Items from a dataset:
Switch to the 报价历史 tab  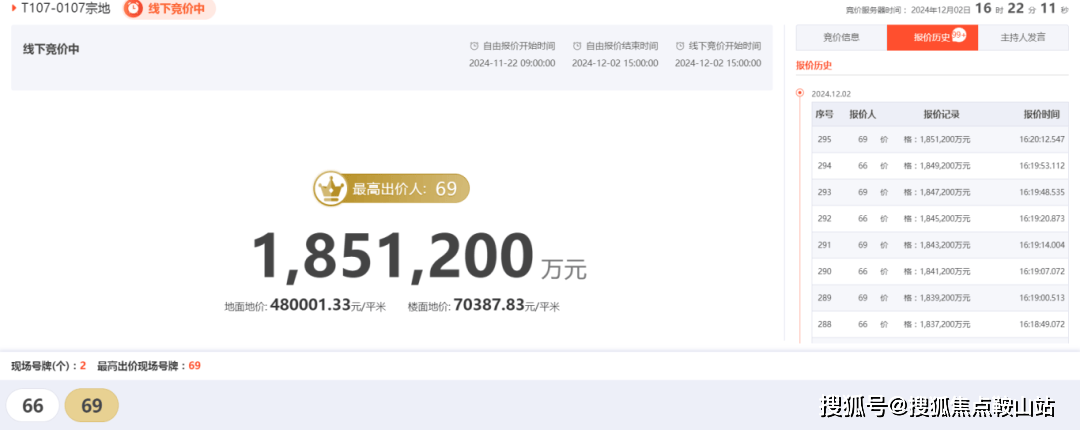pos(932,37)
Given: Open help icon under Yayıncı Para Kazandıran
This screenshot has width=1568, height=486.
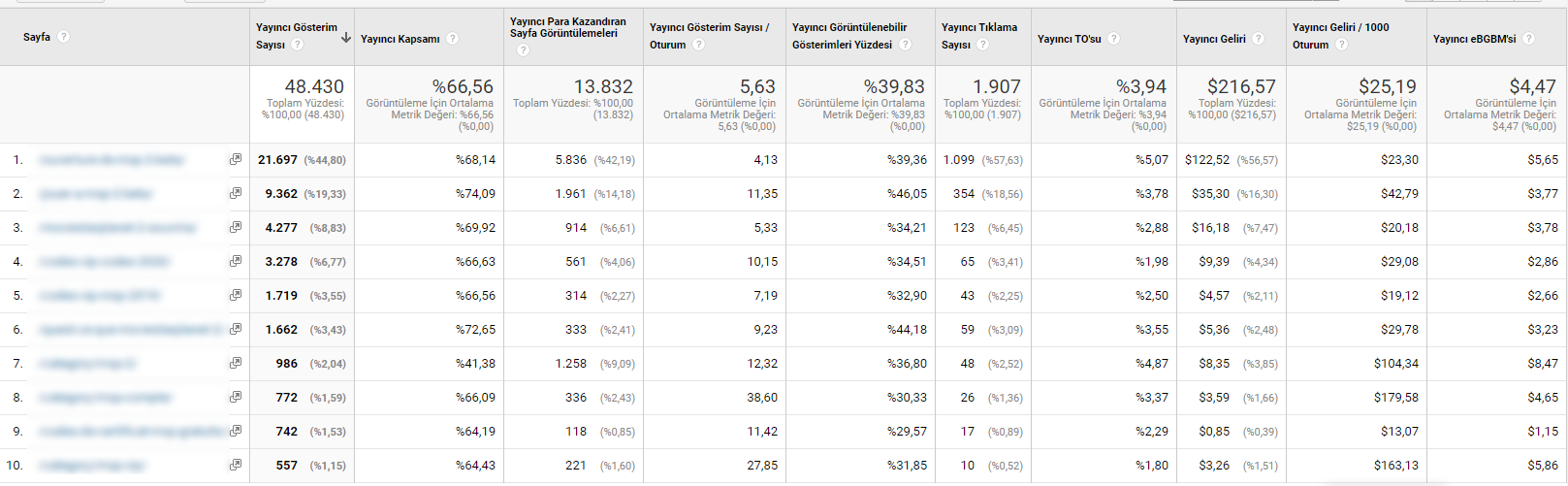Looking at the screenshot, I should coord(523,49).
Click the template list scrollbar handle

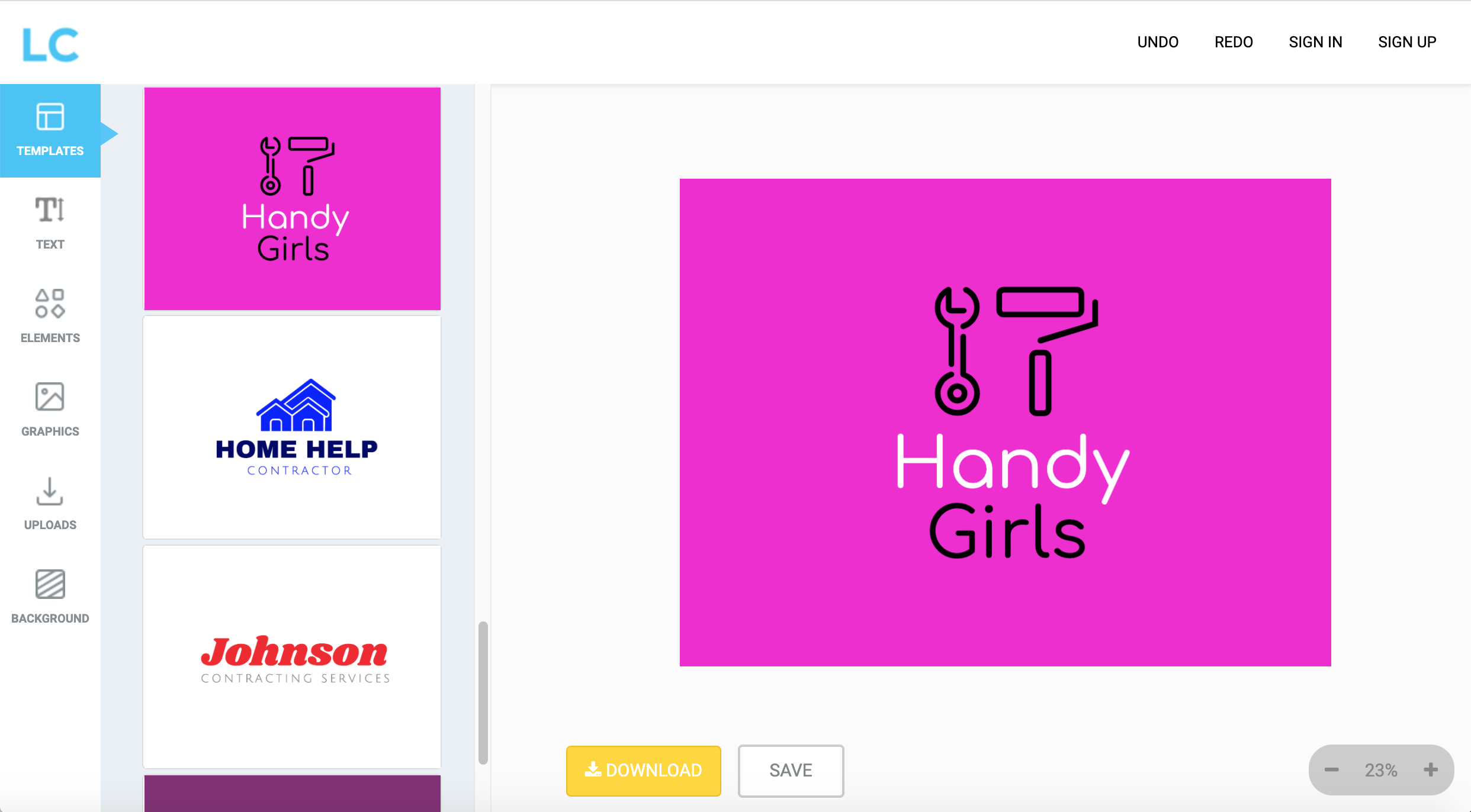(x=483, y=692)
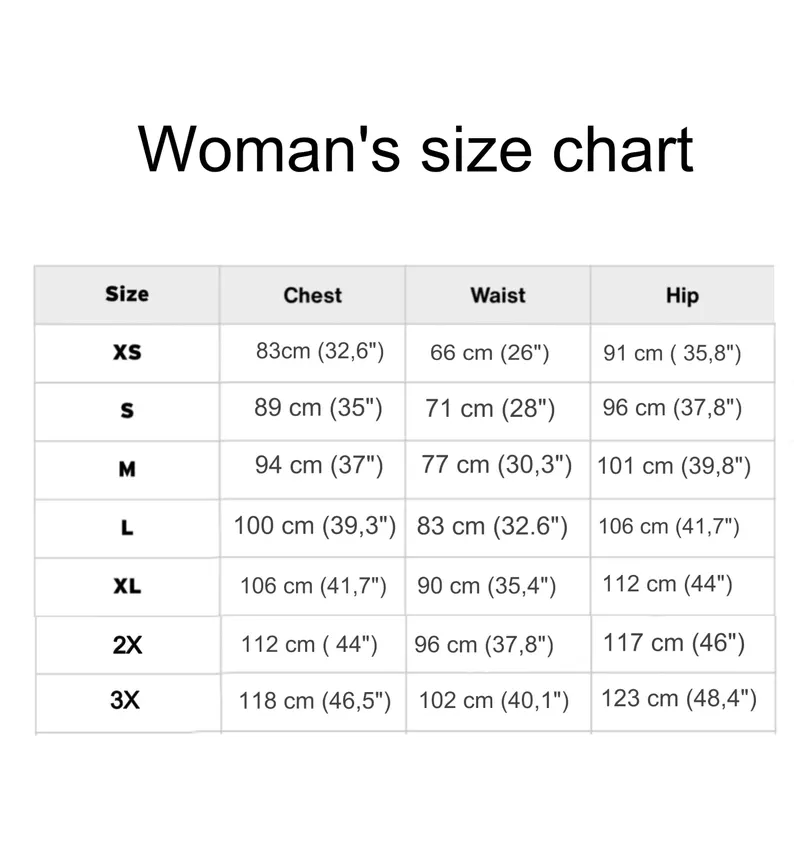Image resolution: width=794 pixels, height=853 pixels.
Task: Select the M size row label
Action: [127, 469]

● **Exercise description**
Recast everything from the line containing "Given: Open help" down to the end of the material as a numbered list, leaving out blank lines. Omit the pictures from your answer.

● **Written reply**
1. Given: Open help icon under Yayıncı Para Kazandıran
2. This screenshot has width=1568, height=486.
3. Looking at the screenshot, I should coord(523,49).
4. Click the template list scrollbar handle
5. (x=483, y=692)
6. Image resolution: width=794 pixels, height=853 pixels.
7. Task: Select the M size row label
8. Action: [127, 469]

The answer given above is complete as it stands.